====== Given information ======
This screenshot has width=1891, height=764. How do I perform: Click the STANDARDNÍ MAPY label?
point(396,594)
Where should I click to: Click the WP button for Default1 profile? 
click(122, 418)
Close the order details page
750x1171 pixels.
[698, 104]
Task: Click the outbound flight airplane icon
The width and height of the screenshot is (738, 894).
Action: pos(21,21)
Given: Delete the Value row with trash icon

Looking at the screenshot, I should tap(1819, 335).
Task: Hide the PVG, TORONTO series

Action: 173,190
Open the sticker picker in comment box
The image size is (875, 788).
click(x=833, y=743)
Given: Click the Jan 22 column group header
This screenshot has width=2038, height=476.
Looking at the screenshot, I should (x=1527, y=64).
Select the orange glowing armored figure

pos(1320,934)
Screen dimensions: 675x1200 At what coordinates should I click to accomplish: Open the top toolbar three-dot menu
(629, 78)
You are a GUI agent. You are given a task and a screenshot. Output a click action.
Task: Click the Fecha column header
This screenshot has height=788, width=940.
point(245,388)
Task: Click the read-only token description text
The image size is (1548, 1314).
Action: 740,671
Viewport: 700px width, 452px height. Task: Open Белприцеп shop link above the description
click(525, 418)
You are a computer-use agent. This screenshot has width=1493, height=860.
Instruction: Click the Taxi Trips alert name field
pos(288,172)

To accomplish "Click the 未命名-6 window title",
======
What the task asks -> Begin with the line containing "Screen dimensions: 675x1200" and retype it and each line after it through the end of the records, keeping them exact and including nothing more.

Response below ->
Screen dimensions: 675x1200 At what coordinates should I click to accomplish: Open the top toolbar three-dot menu
(629, 78)
You are a GUI agent. You are given a task and a screenshot. Output a click action.
Task: Click the Fecha column header
This screenshot has height=788, width=940.
point(245,388)
Task: Click the read-only token description text
The image size is (1548, 1314).
Action: 740,671
Viewport: 700px width, 452px height. Task: Open Белприцеп shop link above the description
click(525, 418)
You are a computer-use agent. This screenshot has width=1493, height=860.
Instruction: Click the Taxi Trips alert name field
pos(288,172)

To accomplish "Click the 未命名-6 window title",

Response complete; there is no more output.